Update the records below by replacing every "Screen dimensions" with "Viewport size" and leaving all other text unchanged. Leave the pictures out of your answer.

* **Screen grounding records**:

********

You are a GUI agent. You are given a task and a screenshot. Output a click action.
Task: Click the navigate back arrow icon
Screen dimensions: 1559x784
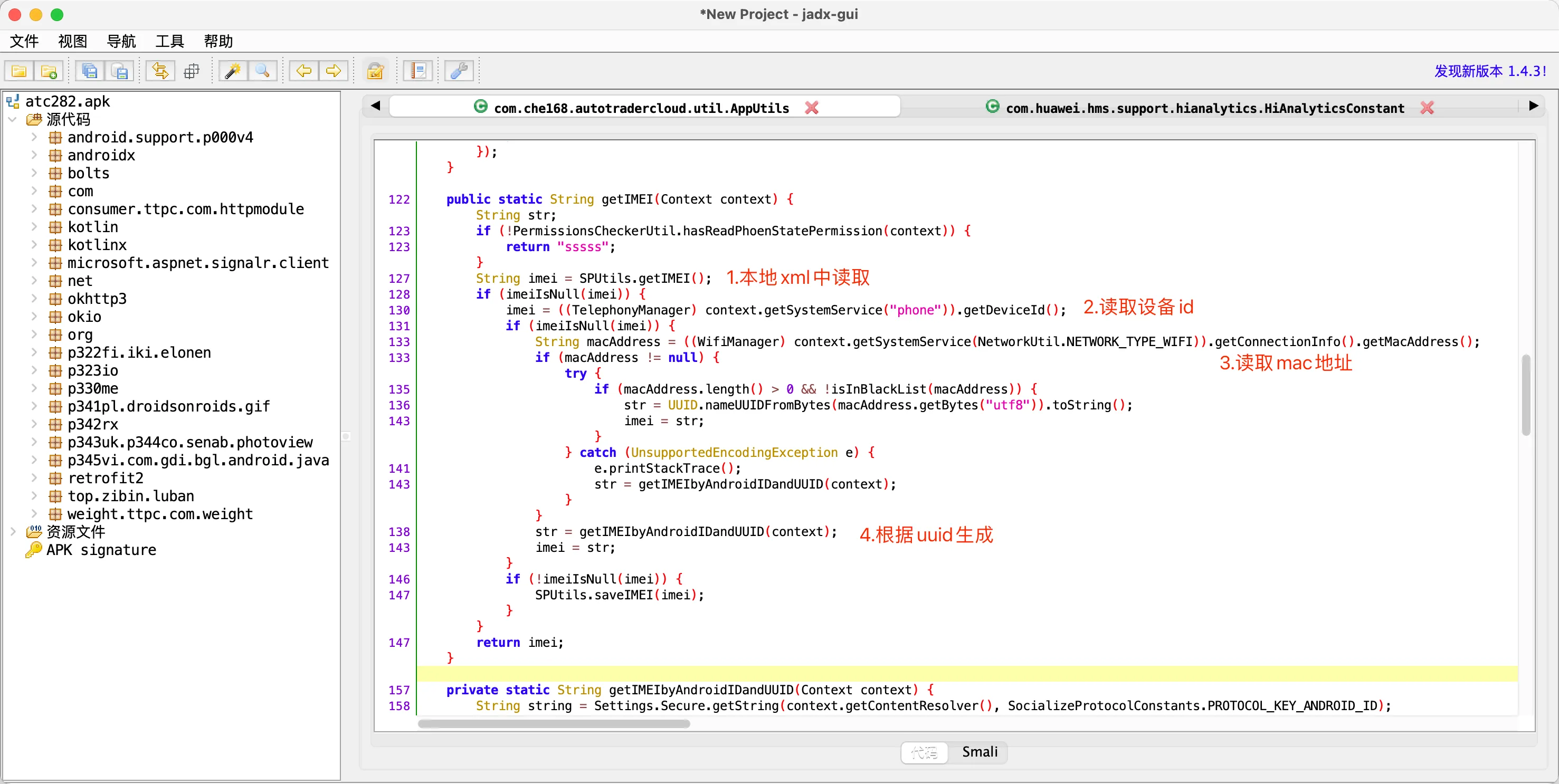[304, 71]
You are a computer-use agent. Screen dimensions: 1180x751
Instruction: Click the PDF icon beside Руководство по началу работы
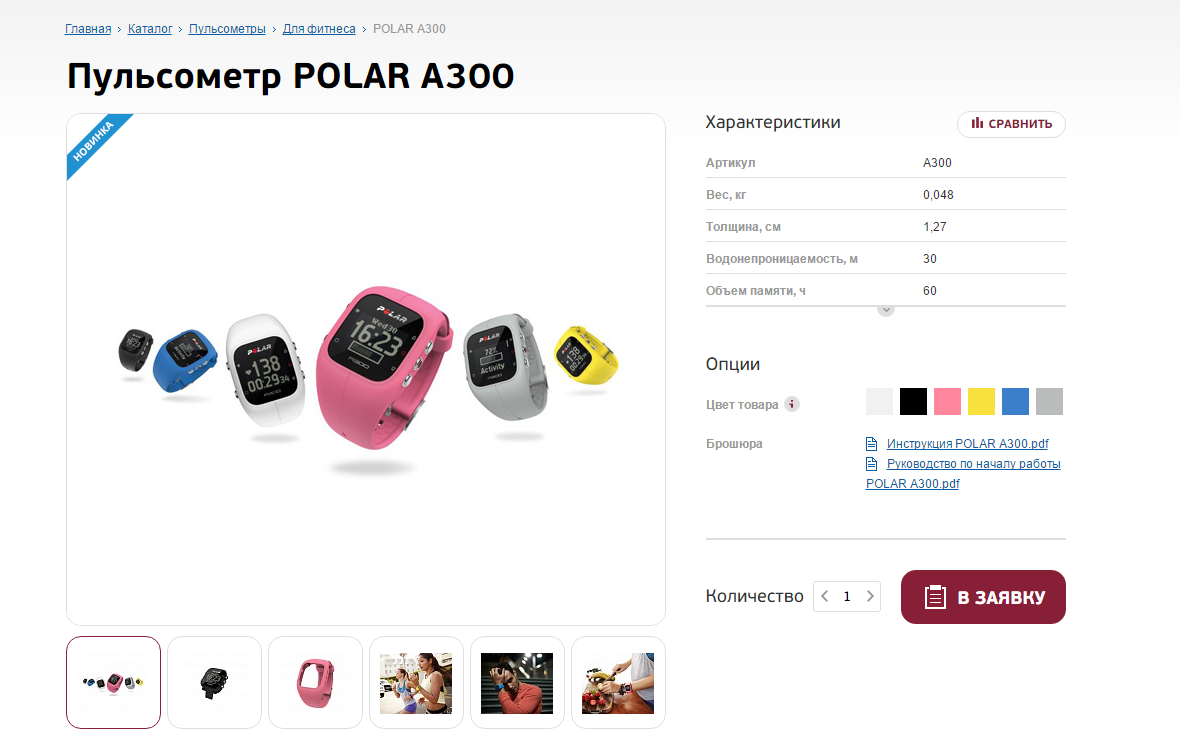click(x=871, y=464)
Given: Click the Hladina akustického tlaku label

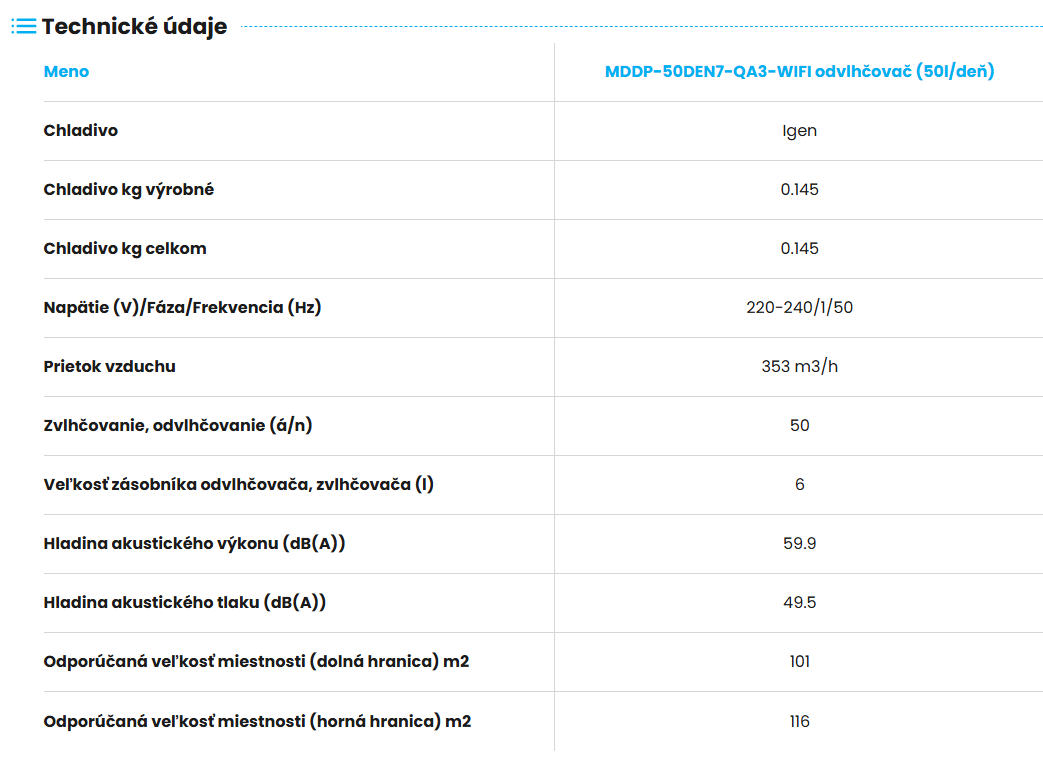Looking at the screenshot, I should (x=185, y=602).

********

* **REPLY**:
You are a GUI agent. You are given a task and a screenshot. Output a click action.
Task: Click the navigate back arrow icon
Viewport size: 1559x784
[304, 71]
You are a computer-use agent. Viewport size: 1180x751
Instruction: Click the PDF icon beside Руководство по началу работы
click(x=871, y=464)
Given: Click the Hladina akustického tlaku label

Looking at the screenshot, I should (x=185, y=602).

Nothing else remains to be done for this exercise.